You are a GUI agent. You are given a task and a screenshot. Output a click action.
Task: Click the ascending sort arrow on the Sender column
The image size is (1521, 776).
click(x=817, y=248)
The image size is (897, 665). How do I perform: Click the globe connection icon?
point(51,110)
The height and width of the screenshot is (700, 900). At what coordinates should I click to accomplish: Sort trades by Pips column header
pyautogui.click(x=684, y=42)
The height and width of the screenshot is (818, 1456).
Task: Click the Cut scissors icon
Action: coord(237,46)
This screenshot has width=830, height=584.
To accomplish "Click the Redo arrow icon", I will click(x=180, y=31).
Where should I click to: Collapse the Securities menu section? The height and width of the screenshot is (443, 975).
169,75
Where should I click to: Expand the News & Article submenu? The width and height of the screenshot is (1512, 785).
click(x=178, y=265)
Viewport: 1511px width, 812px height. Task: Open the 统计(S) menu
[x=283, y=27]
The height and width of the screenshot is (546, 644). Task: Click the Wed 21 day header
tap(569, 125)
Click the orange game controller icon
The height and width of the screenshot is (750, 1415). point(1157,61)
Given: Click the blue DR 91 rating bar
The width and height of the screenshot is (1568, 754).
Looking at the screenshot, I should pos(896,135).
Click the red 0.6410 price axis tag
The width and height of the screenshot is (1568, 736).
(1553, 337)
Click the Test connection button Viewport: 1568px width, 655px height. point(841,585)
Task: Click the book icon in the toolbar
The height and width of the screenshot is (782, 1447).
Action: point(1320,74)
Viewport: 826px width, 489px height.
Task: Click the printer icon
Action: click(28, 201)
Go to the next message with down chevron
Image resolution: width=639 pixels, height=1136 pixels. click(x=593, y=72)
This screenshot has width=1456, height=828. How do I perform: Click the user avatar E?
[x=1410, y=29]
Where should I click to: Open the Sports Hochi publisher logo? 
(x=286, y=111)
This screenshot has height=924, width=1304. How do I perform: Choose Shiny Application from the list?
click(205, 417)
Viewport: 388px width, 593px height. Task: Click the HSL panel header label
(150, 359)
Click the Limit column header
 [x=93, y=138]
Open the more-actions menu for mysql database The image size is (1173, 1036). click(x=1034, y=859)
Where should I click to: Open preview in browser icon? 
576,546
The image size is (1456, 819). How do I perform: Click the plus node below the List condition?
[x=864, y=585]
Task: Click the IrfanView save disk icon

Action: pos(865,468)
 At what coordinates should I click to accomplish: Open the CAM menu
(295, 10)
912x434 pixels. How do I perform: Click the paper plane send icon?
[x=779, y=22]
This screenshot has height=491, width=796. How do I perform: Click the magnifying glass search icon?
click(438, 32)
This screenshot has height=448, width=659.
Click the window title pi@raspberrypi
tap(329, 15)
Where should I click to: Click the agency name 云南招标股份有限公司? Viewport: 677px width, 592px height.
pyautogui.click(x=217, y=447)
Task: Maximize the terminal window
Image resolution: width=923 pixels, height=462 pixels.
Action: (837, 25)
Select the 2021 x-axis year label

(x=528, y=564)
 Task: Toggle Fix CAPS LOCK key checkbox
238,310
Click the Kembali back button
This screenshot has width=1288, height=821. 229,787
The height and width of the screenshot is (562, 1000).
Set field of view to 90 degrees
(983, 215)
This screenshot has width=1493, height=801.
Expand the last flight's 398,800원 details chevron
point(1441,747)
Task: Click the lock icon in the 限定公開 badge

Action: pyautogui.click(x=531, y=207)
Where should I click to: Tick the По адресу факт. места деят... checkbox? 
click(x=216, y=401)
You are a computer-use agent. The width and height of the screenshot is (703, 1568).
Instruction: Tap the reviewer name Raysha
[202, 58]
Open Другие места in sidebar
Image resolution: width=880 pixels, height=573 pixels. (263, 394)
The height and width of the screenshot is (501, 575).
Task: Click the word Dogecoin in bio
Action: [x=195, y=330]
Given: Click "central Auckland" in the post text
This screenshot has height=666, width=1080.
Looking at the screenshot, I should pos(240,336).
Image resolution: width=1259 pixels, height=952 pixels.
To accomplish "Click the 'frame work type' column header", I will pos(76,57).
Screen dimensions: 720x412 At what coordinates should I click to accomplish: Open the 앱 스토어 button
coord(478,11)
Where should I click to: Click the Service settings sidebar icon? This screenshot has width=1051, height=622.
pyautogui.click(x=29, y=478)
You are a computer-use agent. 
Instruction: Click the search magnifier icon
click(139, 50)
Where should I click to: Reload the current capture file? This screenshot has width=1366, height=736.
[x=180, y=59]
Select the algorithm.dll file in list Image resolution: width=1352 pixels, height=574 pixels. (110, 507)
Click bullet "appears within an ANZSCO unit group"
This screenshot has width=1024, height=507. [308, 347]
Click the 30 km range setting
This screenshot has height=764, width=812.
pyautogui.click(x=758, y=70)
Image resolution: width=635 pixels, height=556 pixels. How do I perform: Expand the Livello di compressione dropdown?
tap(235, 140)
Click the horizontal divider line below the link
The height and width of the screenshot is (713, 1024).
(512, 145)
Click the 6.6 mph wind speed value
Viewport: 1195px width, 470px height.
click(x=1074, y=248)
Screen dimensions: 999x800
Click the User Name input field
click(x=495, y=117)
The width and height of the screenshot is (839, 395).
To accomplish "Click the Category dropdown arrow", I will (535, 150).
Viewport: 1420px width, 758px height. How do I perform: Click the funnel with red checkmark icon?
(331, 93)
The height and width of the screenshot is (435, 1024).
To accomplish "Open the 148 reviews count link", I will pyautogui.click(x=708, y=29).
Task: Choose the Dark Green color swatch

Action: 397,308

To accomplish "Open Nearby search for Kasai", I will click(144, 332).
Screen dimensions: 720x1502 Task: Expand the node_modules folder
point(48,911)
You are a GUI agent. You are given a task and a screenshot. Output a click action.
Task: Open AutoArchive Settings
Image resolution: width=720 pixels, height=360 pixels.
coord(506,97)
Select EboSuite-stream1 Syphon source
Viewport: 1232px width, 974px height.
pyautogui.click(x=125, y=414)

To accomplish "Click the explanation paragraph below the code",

GIVEN INSTRUCTION:
Could you reproduce the listing above in full with every "Where should I click to" replaced by "Which spot should I click to" and everything else unchanged?

WORKED SOLUTION:
You are a GUI agent. You are given a task and a screenshot. Output a click action.
Task: Click the ascending sort arrow on the Sender column
The image size is (1521, 776).
click(x=817, y=248)
The image size is (897, 665). How do I perform: Click the globe connection icon?
point(51,110)
The height and width of the screenshot is (700, 900). At what coordinates should I click to accomplish: Sort trades by Pips column header
pyautogui.click(x=684, y=42)
The height and width of the screenshot is (818, 1456).
Task: Click the Cut scissors icon
Action: coord(237,46)
This screenshot has width=830, height=584.
To accomplish "Click the Redo arrow icon", I will click(x=180, y=31).
Which spot should I click to: Collapse the Securities menu section? The height and width of the screenshot is (443, 975).
169,75
Which spot should I click to: Expand the News & Article submenu? The width and height of the screenshot is (1512, 785).
click(x=178, y=265)
Viewport: 1511px width, 812px height. Task: Open the 统计(S) menu
[x=283, y=27]
The height and width of the screenshot is (546, 644). Task: Click the Wed 21 day header
tap(569, 125)
Click the orange game controller icon
The height and width of the screenshot is (750, 1415). point(1157,61)
Given: Click the blue DR 91 rating bar
The width and height of the screenshot is (1568, 754).
Looking at the screenshot, I should pos(896,135).
Click the red 0.6410 price axis tag
The width and height of the screenshot is (1568, 736).
(1553, 337)
Click the Test connection button Viewport: 1568px width, 655px height. point(841,585)
Task: Click the book icon in the toolbar
The height and width of the screenshot is (782, 1447).
Action: point(1320,74)
Viewport: 826px width, 489px height.
Task: Click the printer icon
Action: click(28, 201)
Go to the next message with down chevron
Image resolution: width=639 pixels, height=1136 pixels. click(x=593, y=72)
This screenshot has width=1456, height=828. How do I perform: Click the user avatar E?
[x=1410, y=29]
Which spot should I click to: Open the Sports Hochi publisher logo? 
(x=286, y=111)
This screenshot has height=924, width=1304. How do I perform: Choose Shiny Application from the list?
click(205, 417)
Viewport: 388px width, 593px height. Task: Click the HSL panel header label
(150, 359)
Click the Limit column header
 [x=93, y=138]
Open the more-actions menu for mysql database The image size is (1173, 1036). click(x=1034, y=859)
Which spot should I click to: Open preview in browser icon? 
576,546
The image size is (1456, 819). How do I perform: Click the plus node below the List condition?
[x=864, y=585]
Task: Click the IrfanView save disk icon

Action: pos(865,468)
 At what coordinates should I click to accomplish: Open the CAM menu
(295, 10)
912x434 pixels. How do I perform: Click the paper plane send icon?
[x=779, y=22]
This screenshot has height=491, width=796. How do I perform: Click the magnifying glass search icon?
click(438, 32)
This screenshot has height=448, width=659.
Click the window title pi@raspberrypi
tap(329, 15)
Which spot should I click to: Click the agency name 云南招标股份有限公司? Viewport: 677px width, 592px height.
pyautogui.click(x=217, y=447)
Task: Maximize the terminal window
Image resolution: width=923 pixels, height=462 pixels.
Action: (837, 25)
Select the 2021 x-axis year label

(x=528, y=564)
 Task: Toggle Fix CAPS LOCK key checkbox
238,310
Click the Kembali back button
This screenshot has width=1288, height=821. 229,787
The height and width of the screenshot is (562, 1000).
Set field of view to 90 degrees
(983, 215)
This screenshot has width=1493, height=801.
Expand the last flight's 398,800원 details chevron
point(1441,747)
Task: Click the lock icon in the 限定公開 badge

Action: pyautogui.click(x=531, y=207)
Which spot should I click to: Tick the По адресу факт. места деят... checkbox? 
click(x=216, y=401)
You are a computer-use agent. The width and height of the screenshot is (703, 1568).
Instruction: Tap the reviewer name Raysha
[202, 58]
Open Другие места in sidebar
Image resolution: width=880 pixels, height=573 pixels. (263, 394)
The height and width of the screenshot is (501, 575).
Task: Click the word Dogecoin in bio
Action: [x=195, y=330]
Given: Click "central Auckland" in the post text
This screenshot has height=666, width=1080.
Looking at the screenshot, I should pos(240,336).
Image resolution: width=1259 pixels, height=952 pixels.
To accomplish "Click the 'frame work type' column header", I will pos(76,57).
Screen dimensions: 720x412 At what coordinates should I click to accomplish: Open the 앱 스토어 button
coord(478,11)
Which spot should I click to: Click the Service settings sidebar icon? This screenshot has width=1051, height=622.
pyautogui.click(x=29, y=478)
You are a computer-use agent. 
Instruction: Click the search magnifier icon
click(139, 50)
Which spot should I click to: Reload the current capture file? This screenshot has width=1366, height=736.
[x=180, y=59]
Select the algorithm.dll file in list Image resolution: width=1352 pixels, height=574 pixels. (110, 507)
Click bullet "appears within an ANZSCO unit group"
This screenshot has width=1024, height=507. [308, 347]
Click the 30 km range setting
This screenshot has height=764, width=812.
pyautogui.click(x=758, y=70)
Image resolution: width=635 pixels, height=556 pixels. How do I perform: Expand the Livello di compressione dropdown?
tap(235, 140)
Click the horizontal divider line below the link
The height and width of the screenshot is (713, 1024).
(512, 145)
Click the 6.6 mph wind speed value
Viewport: 1195px width, 470px height.
click(x=1074, y=248)
Screen dimensions: 999x800
Click the User Name input field
click(x=495, y=117)
The width and height of the screenshot is (839, 395).
To accomplish "Click the Category dropdown arrow", I will (535, 150).
Viewport: 1420px width, 758px height. How do I perform: Click the funnel with red checkmark icon?
(331, 93)
The height and width of the screenshot is (435, 1024).
To accomplish "Open the 148 reviews count link", I will pyautogui.click(x=708, y=29).
Task: Choose the Dark Green color swatch

Action: 397,308

To accomplish "Open Nearby search for Kasai", I will click(144, 332).
Screen dimensions: 720x1502 Task: Expand the node_modules folder
point(48,911)
You are a GUI agent. You are given a task and a screenshot. Output a click action.
Task: Open AutoArchive Settings
Image resolution: width=720 pixels, height=360 pixels.
coord(506,97)
Select EboSuite-stream1 Syphon source
Viewport: 1232px width, 974px height.
pyautogui.click(x=125, y=414)

To accomplish "Click the explanation paragraph below the code",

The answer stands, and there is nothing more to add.